Former Vermont Governor Takes On Climate, Reflects On Legacy

Mar 2, 2017

Former Vermont Governor Pete Shumlin recently visited Wesleyan University to reflect on his career and discuss ways to combat climate change.

"What I've learned is talk more about the economic benefits than the environmental benefits," Shumlin told students. "I hate to say it, but when we Wesleyan graduates talk about environmental benefits, to most of America, they say, 'Well there they go again, those lefty wackos.'"

Shumlin graduated from Wesleyan in 1979 with a degree in  government.

He was governor of Vermont from 2011 to 2016 and led the state through the aftermath of Tropical Storm Irene.

"It destroyed us. It literally destroyed our state," he said. "We had no way to get east to west on the roads. We lost 500 miles of roads. We lost 34 bridges. We lost seven great Vermonters," Shumlin said. "That was a teeny, teeny indicator of what lies ahead for us even if we do everything right going forward.

During his tenure, Shumlin advocated for more solar panels in the state -- pushing for reimbursements to utility customers who put excess solar power back into the grid.

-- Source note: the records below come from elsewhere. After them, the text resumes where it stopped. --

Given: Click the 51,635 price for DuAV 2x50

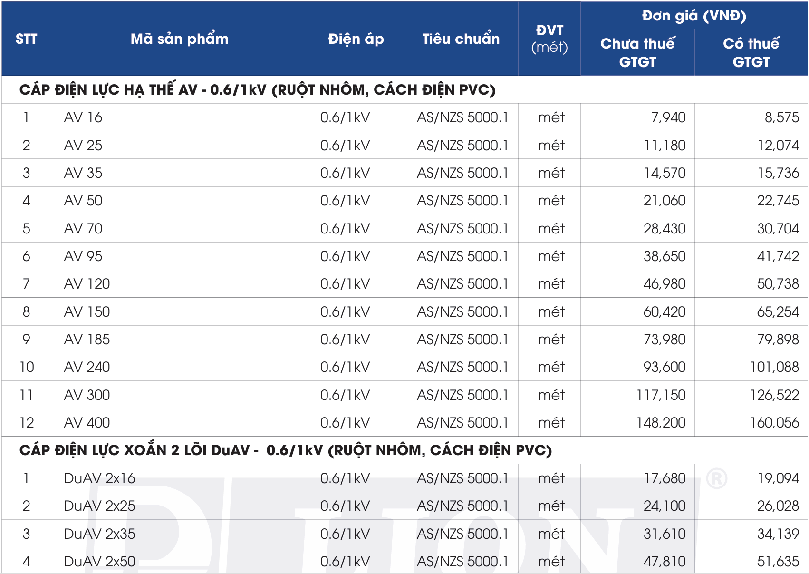Looking at the screenshot, I should 778,562.
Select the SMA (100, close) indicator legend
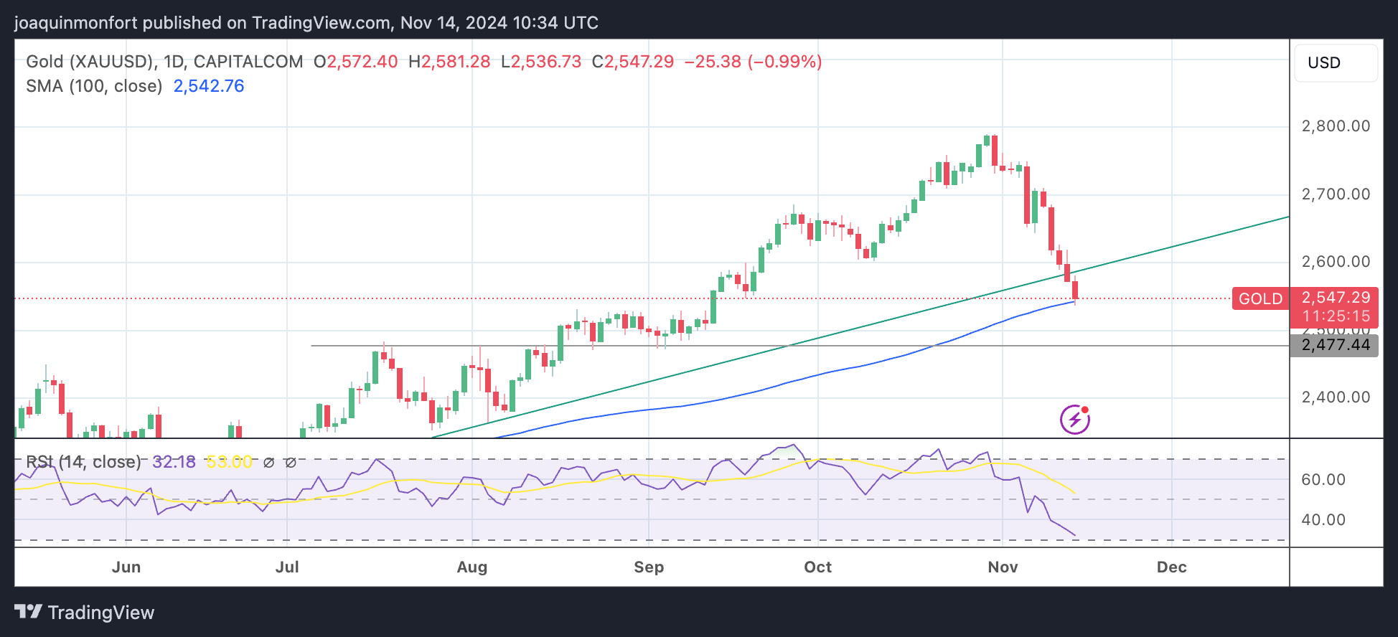The width and height of the screenshot is (1398, 637). click(94, 86)
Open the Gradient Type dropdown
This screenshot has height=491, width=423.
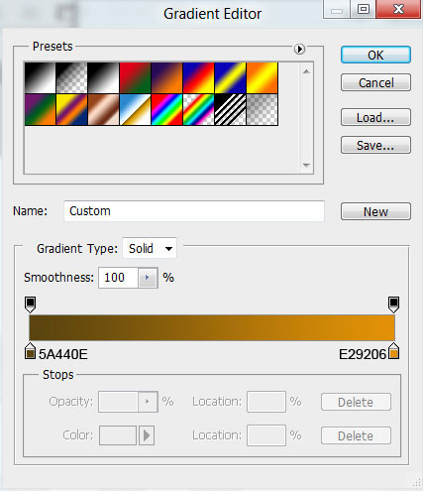click(x=150, y=248)
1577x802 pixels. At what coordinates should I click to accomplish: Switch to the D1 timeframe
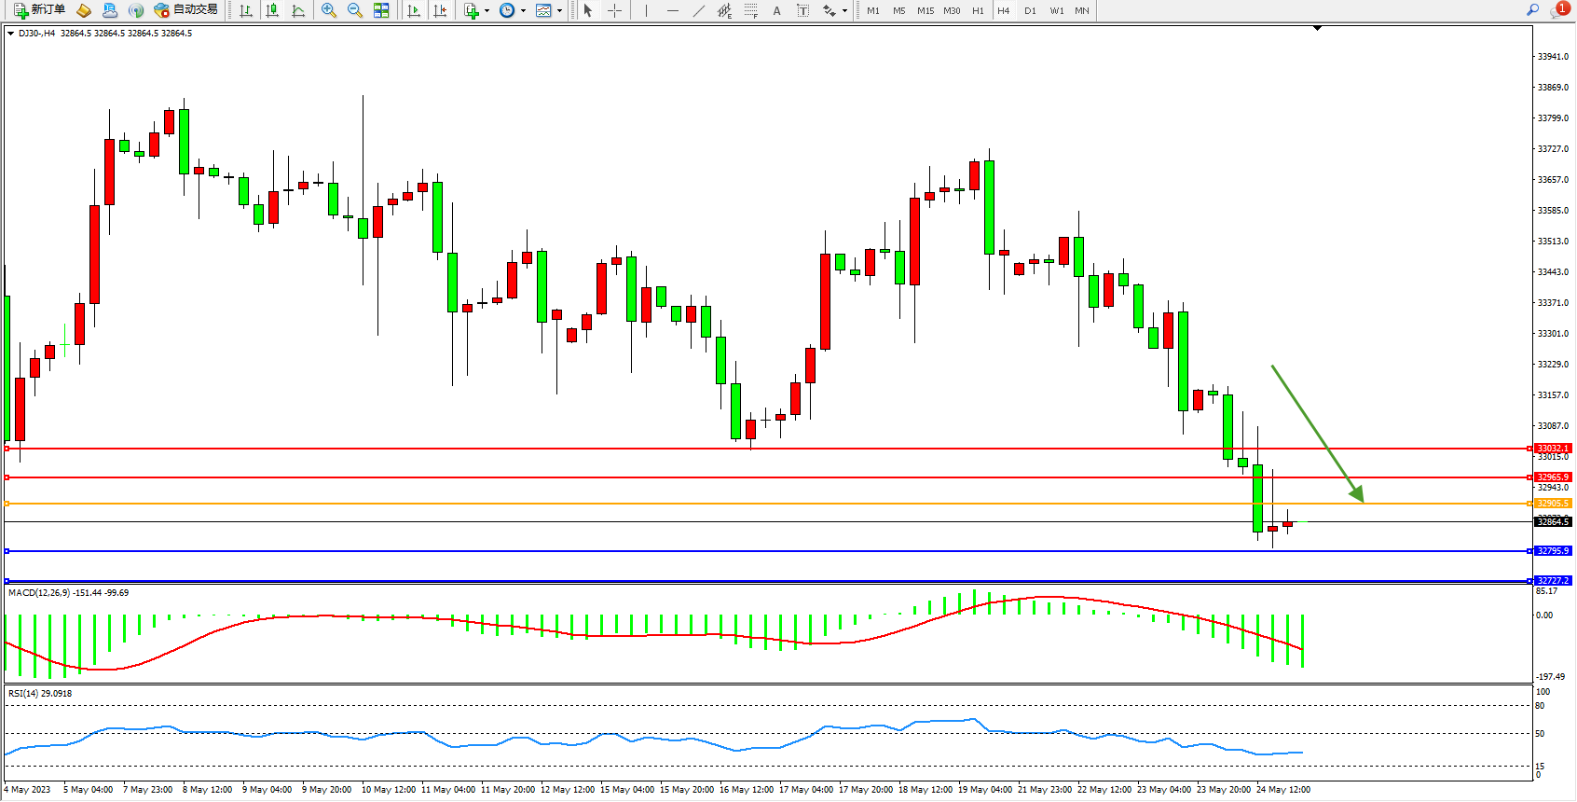click(x=1030, y=10)
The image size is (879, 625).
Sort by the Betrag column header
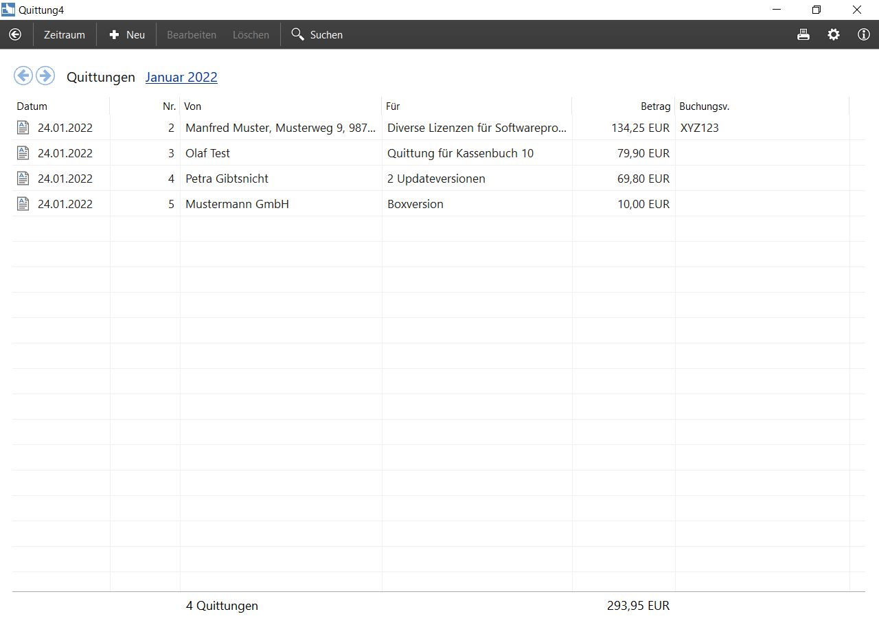[655, 106]
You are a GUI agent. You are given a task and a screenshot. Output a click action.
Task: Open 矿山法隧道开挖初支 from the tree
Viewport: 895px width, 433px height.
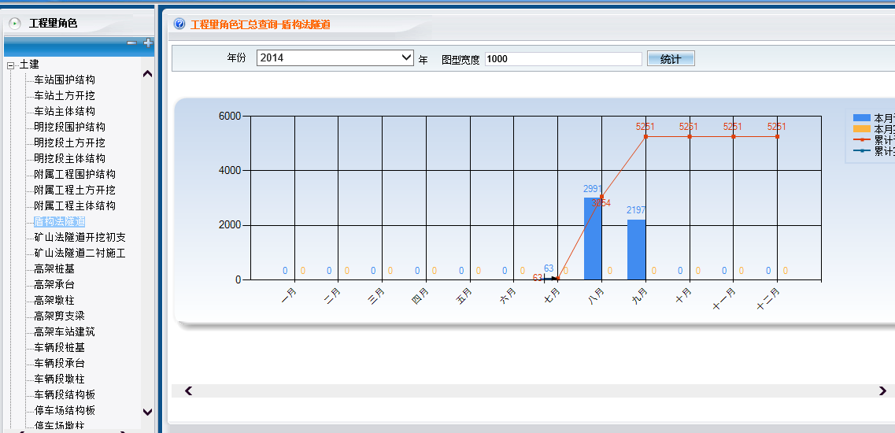click(x=80, y=237)
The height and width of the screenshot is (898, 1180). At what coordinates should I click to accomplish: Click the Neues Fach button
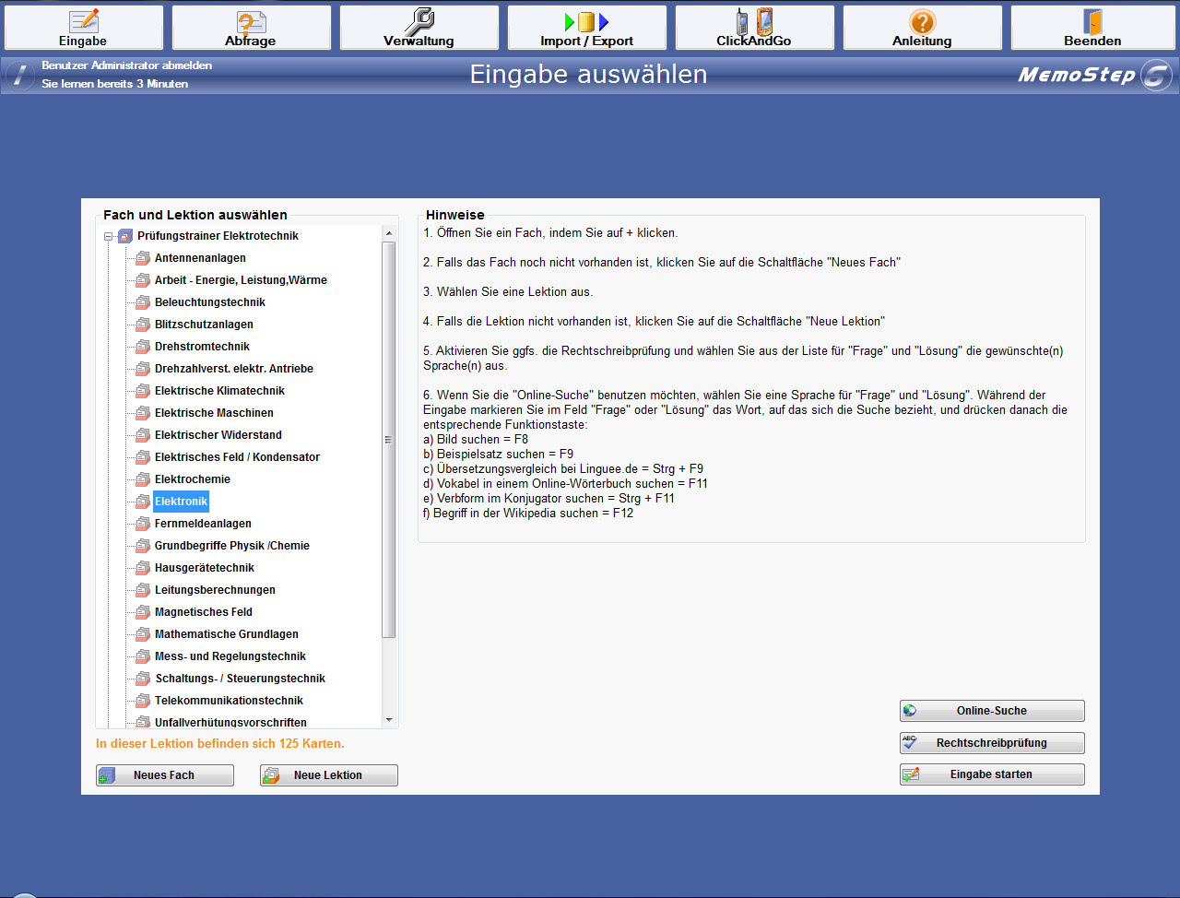point(165,775)
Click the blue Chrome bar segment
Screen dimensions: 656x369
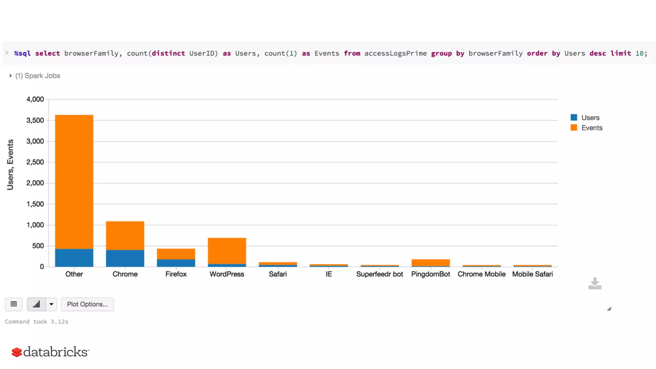tap(125, 258)
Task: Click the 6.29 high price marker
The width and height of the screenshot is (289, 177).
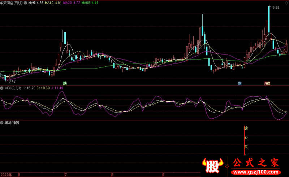Action: point(276,7)
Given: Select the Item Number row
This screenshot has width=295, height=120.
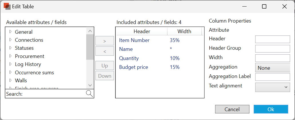Looking at the screenshot, I should 134,41.
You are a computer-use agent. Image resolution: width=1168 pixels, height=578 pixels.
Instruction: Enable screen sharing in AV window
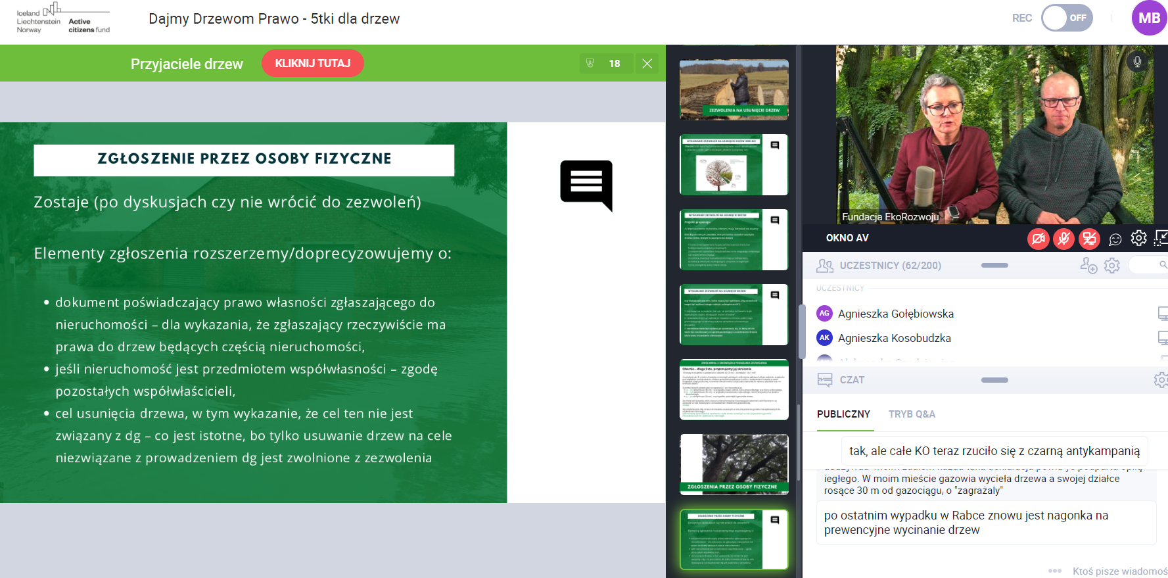pos(1089,239)
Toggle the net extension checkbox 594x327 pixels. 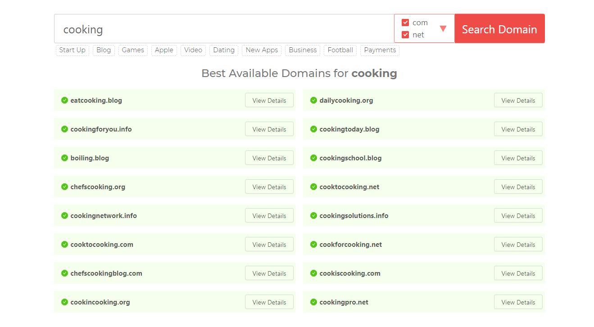tap(404, 34)
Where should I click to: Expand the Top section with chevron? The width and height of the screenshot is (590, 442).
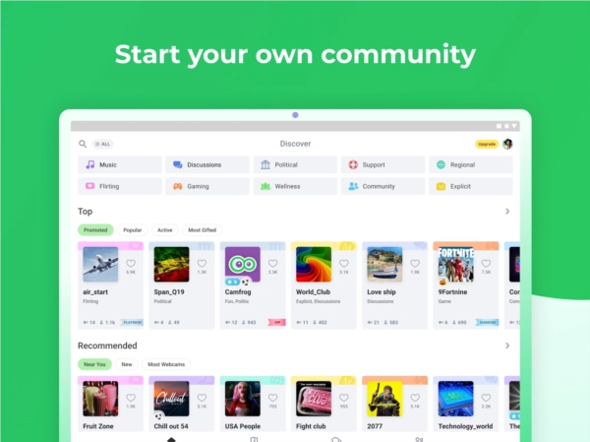click(x=507, y=212)
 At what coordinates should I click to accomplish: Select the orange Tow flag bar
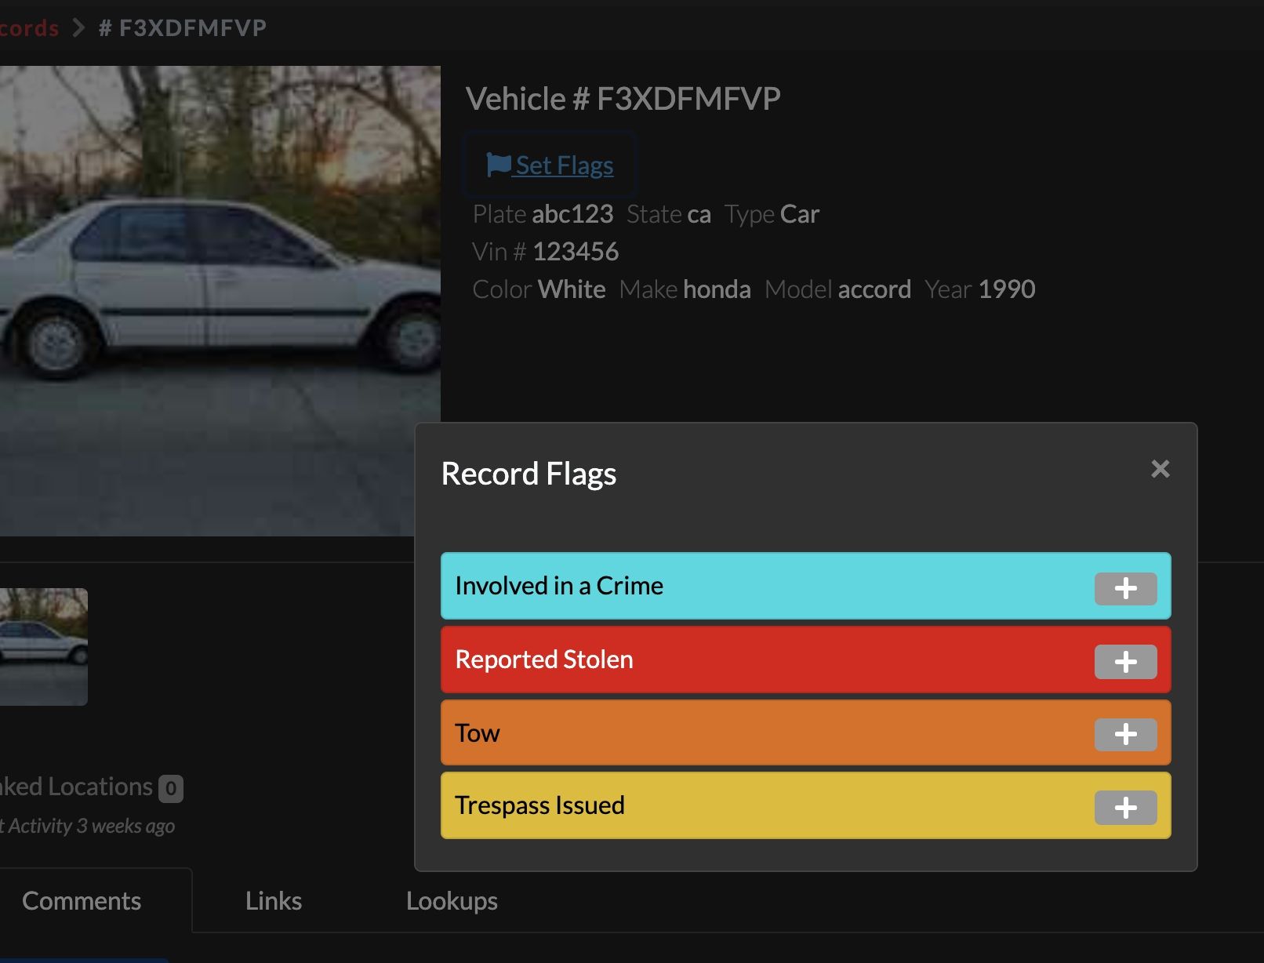[x=706, y=732]
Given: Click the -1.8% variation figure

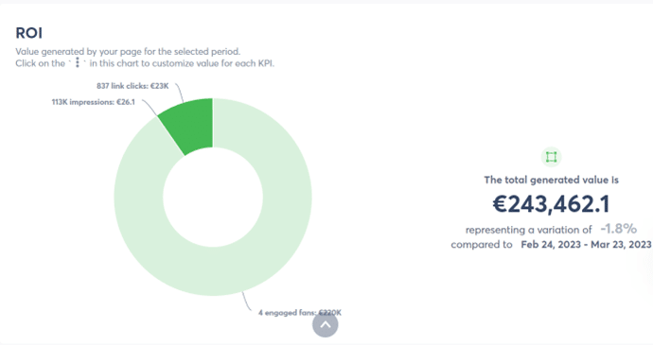Looking at the screenshot, I should [x=618, y=229].
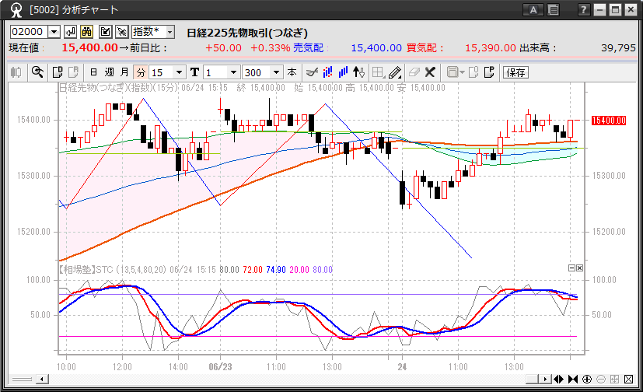
Task: Click the X delete drawings icon
Action: pyautogui.click(x=429, y=72)
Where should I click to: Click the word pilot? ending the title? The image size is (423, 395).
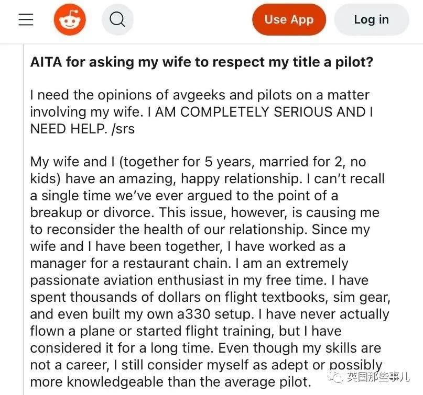point(354,62)
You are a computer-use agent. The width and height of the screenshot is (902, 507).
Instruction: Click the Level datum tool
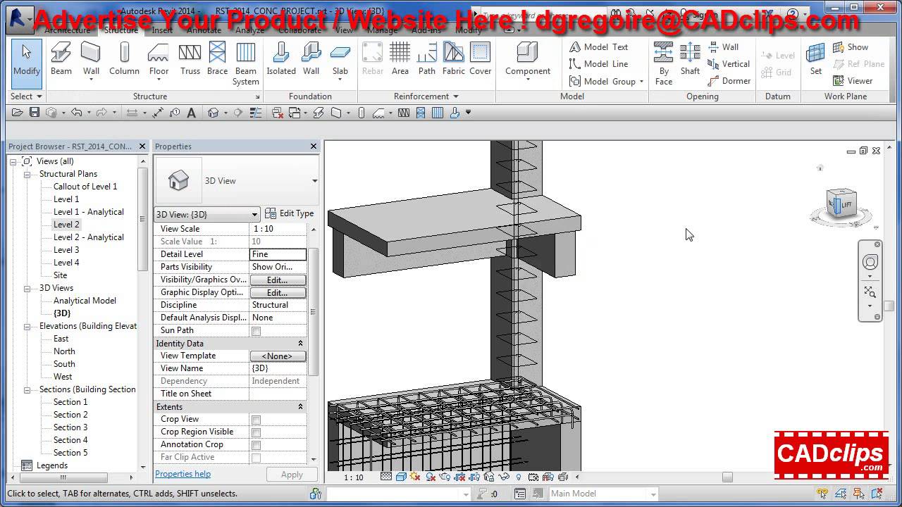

"If you go and talk today to the CEO of Green Mountain Power," Shumlin said, "she will tell you our business model is no longer poles and wires selling excess juice as much as we can. Our business model now is … we'll offer to come into your home … rip out your doors and windows and we'll replace them with energy efficient materials." 

Damage caused by flood waters from Tropical Storm Irene on the Ottauquechee River in Quechee, Vermont.
Credit Wikimedia Commons

"The amazing thing is, it's working," Shumlin said. "It's working so well that I had tremendous local pushback because if you drive through Vermont now, you can’t go half a mile – and I’m not exaggerating -- without seeing solar panels and a lot people think they're ugly."

Shumlin told students if they want to see changes in environmental policy, get active -- and start by going to meetings at local utilities, school boards, and town government.

"If a little state of Vermont, with 650,000 people, can change the face of the way we do energy in six years, you all can change the face of the way you do energy everywhere in America by getting involved," Shumlin said. "That's my message. Trump can’t stop us. Like Obama said, he's a period on the page, not the end of the story."

WNPR's TiAnna Taylor contributed to this report.